As with most mysteries, this one starts with a puzzling scene: a waterlogged field situated near Lawrence Livermore and Sandia national laboratories in Livermore, California. The property belongs to Wente Vineyards, a winery in the region, whose establishment predates the Laboratory by nearly 100 years. How the water got there and why was unclear, but the most likely suspect was a water pipeline running underneath the land—a pipeline that supplies water to both laboratories.


magnifying glass focused on illustration of pipes

The Hetch Hetchy water system carries water from the Hetch Hetchy Valley in Yosemite National Park in California’s Sierra Nevada mountain range more than 250 kilometers to San Francisco, supplying water to 2.6 million people. (Photo courtesy of the National Park Service. Photo by Clarisa Flores.)

The laboratories’ pipeline taps the Hetch Hetchy Aqueduct, which supplies water to 2.6 million people in the San Francisco Bay Area and runs north several miles through the Wente property to water tanks on Sandia/California land. In February 2021, Howard Depew, leader of the Laboratory’s Mechanical Utilities Division, received a call concerning the flooded Wente field. As part of Lawrence Livermore’s Infrastructure Maintenance and Utilities Department, Depew’s division is responsible for overseeing the complex’s water, compressed air, natural gas, and sewage lines, and for fixing any leaks. Depew’s charge: investigate if the pipeline was the culprit or an innocent bystander.

A Sopping Field, No Smoking Gun

Depew’s team met with Wente officials and with their permission began digging down at several locations along the laboratories’ pipeline looking for the source of a leak. After months of fruitless digging and more than $100,000 expended, no leaks were discovered. Depew was frustrated. He was faced with the prospect of unearthing the entire pipeline to find the leak’s location, a project that would cost the Laboratory and the Department of Energy (DOE) 10 times more money. Seemingly out of options, a serendipitous connection pointed the way to a solution.

● RECORDED INFORMATION
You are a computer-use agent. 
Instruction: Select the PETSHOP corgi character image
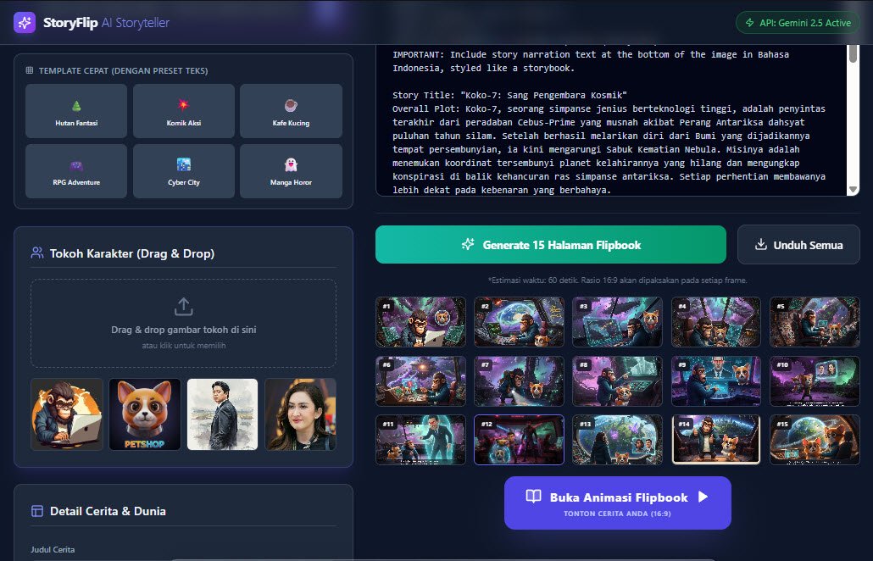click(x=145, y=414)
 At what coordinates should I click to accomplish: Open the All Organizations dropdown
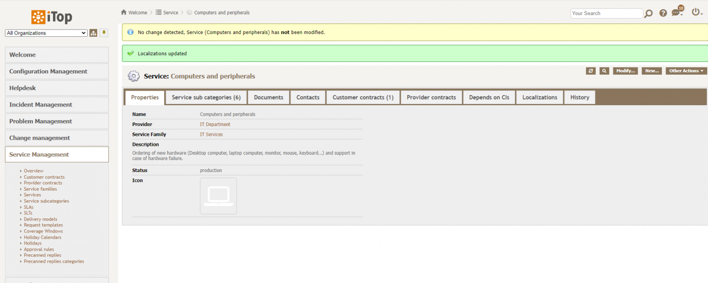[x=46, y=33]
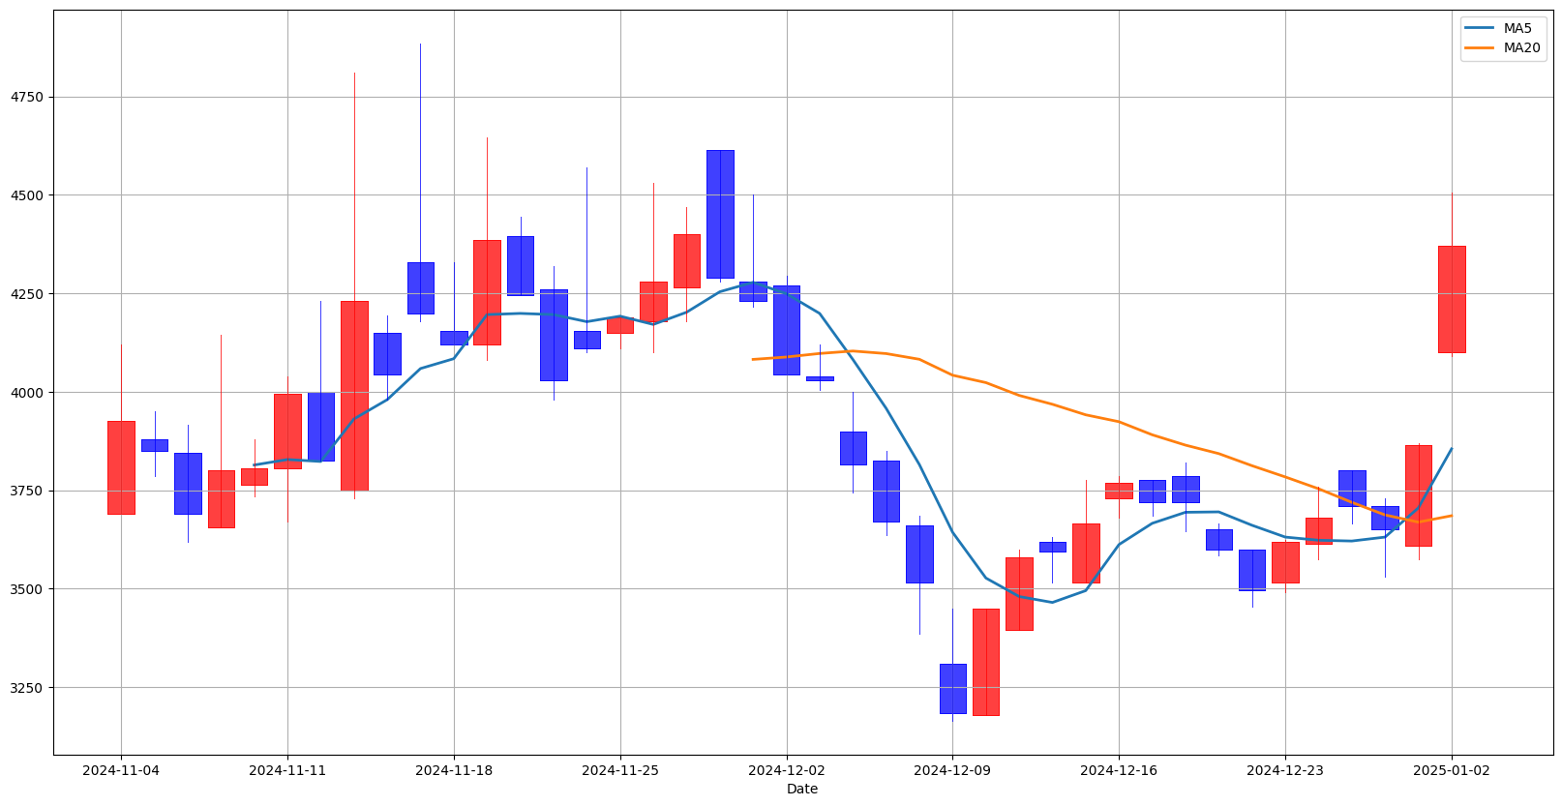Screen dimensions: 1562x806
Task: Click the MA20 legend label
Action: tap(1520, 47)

● EXERCISE INSTRUCTIONS
1. List the kinds of utility lines that the pipeline leak article says Depew's division oversees.
2. Condense the paragraph of the pipeline leak article that begins "Depew's team met with Wente officials" into two or three sentences that keep its main facts.
3. Extend the pipeline leak article, picking up after its final sentence.

● RESPONSES TO THE EXERCISE
1.
- Water
- Compressed air
- Natural gas
- Sewage lines

2. With Wente's permission, Depew's team dug at several points along the laboratories' pipeline, but after months of work and more than $100,000 spent, they found no leak. The remaining option was to unearth the whole pipeline, which would cost the Laboratory and DOE ten times as much. A serendipitous connection then pointed toward a solution.

3.
Depew’s colleague, Stephanie Bibby, group leader for Water Resources and Environmental Planning in the Environment, Safety, and Health Division, had a lead. She put Depew in contact with her husband, Richard Bibby, lead of Livermore’s Environmental Radioanalytical Monitoring Laboratory, whose group specializes in analyzing radioisotopes in environmental samples. His colleague, Erik Oerter, a scientist in the Environmental Isotope Systems Group of the Nuclear and Chemical Sciences Division, uses isotope hydrology to identify sources of water as it travels through the water cycle, from precipitation to surface water to shallow groundwater to deep aquifers, and into our food and other materials. The Bibbys thought that Oerter could determine whether water samples from the field were linked to the Hetch Hetchy system or to some other source—confirming or eliminating the laboratories’ pipeline as the perpetrator.

Early in his career, Oerter was a Colorado ski instructor and river rafting guide. He developed an appreciation for the water cycle in those jobs, and eventually obtained a doctorate in environmental science from the University of California at Berkeley. At Lawrence Livermore’s Light Stable Isotope Geochemistry and Hydrology Laboratory, Oerter measures isotopic ratios of oxygen, hydrogen, and other elements in environmental samples to gain clues as to where materials in the sample—including nuclear materials, agricultural products, and water—originated. In the case of water, oxygen and hydrogen are key elements in determining a source’s location.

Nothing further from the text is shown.